--- SOURCE MATERIAL Enclosed Below ---
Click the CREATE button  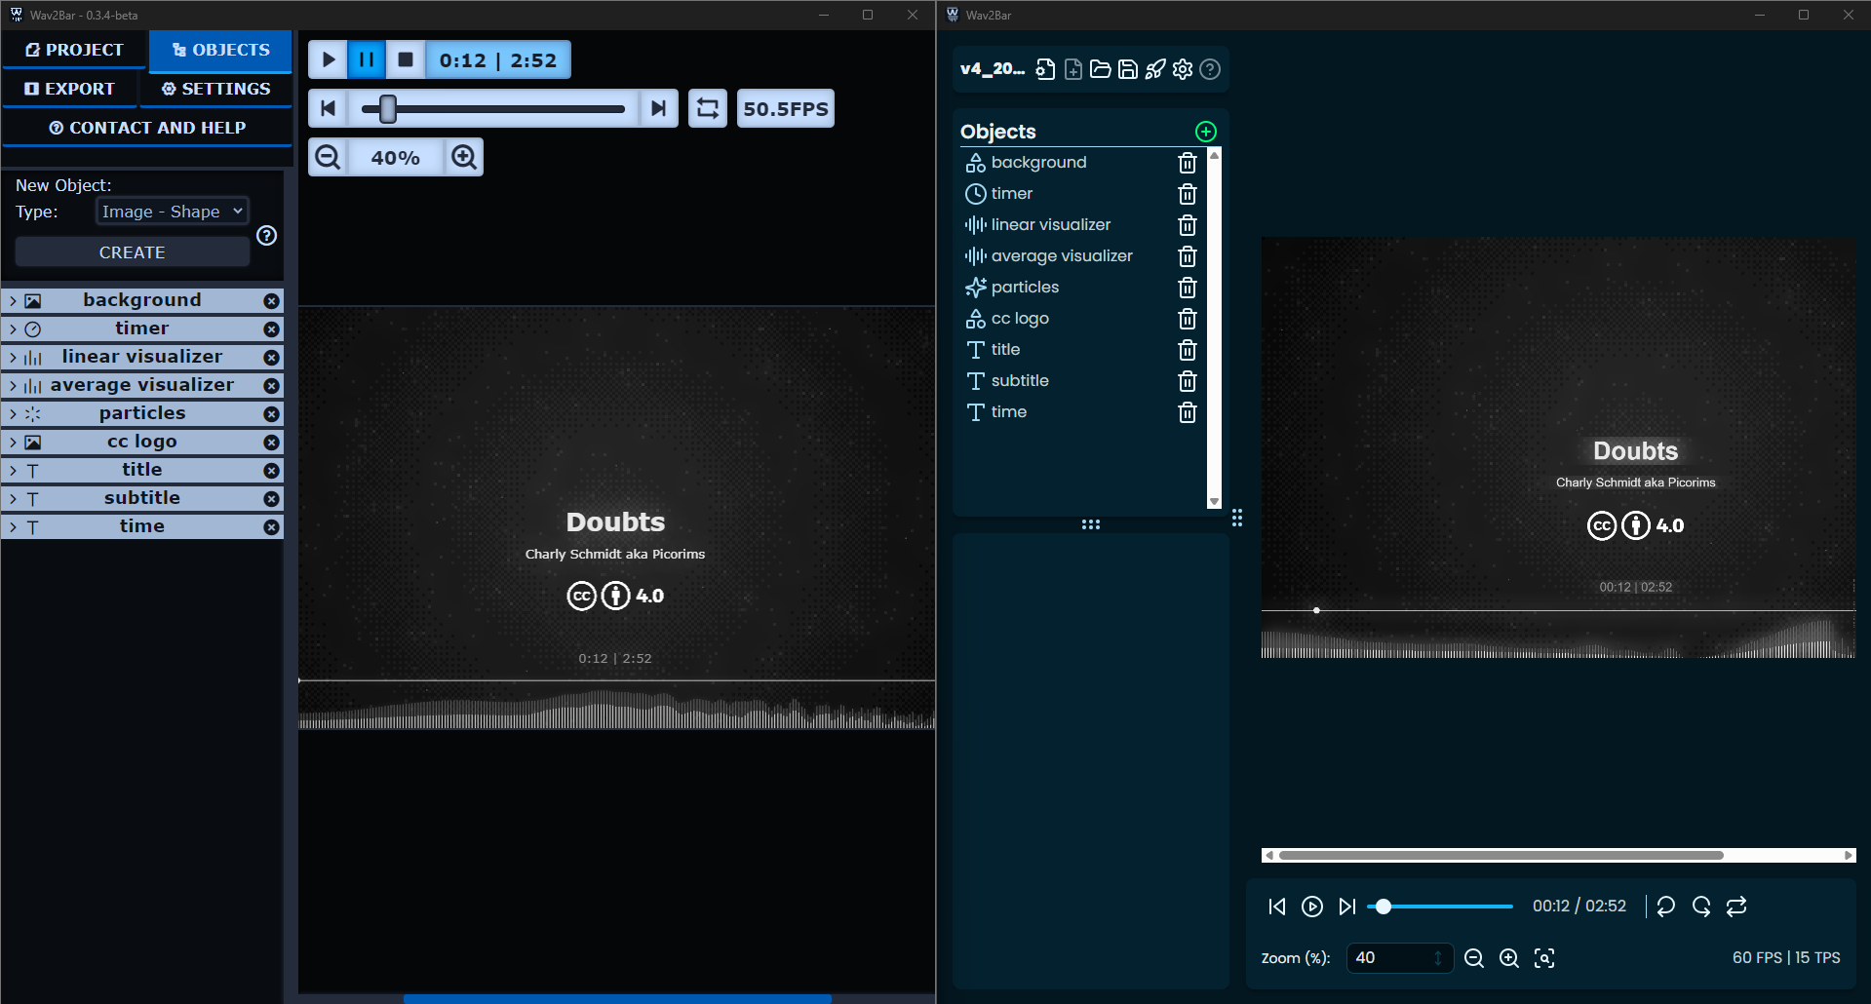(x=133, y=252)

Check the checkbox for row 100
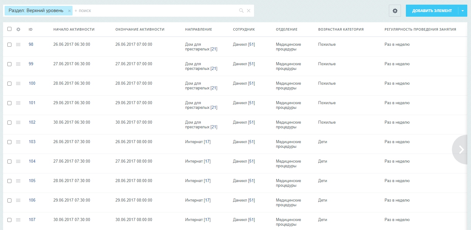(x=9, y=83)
--- End of Enclosed SOURCE MATERIAL ---
--- SOURCE MATERIAL Enclosed Below ---
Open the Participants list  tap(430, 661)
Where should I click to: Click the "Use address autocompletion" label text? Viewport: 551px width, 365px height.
--- End of Enclosed SOURCE MATERIAL ---
WHAT YOU ARE ASKED TO DO =>
Using the data above, reproduce exactly the lines from the line that contains "Open the Participants" through the line that contains "Where should I", including both.

EXERCISE RESULT =>
Open the Participants list  tap(430, 661)
Where should I click to: Click the "Use address autocompletion" label text? Viewport: 551px width, 365px height.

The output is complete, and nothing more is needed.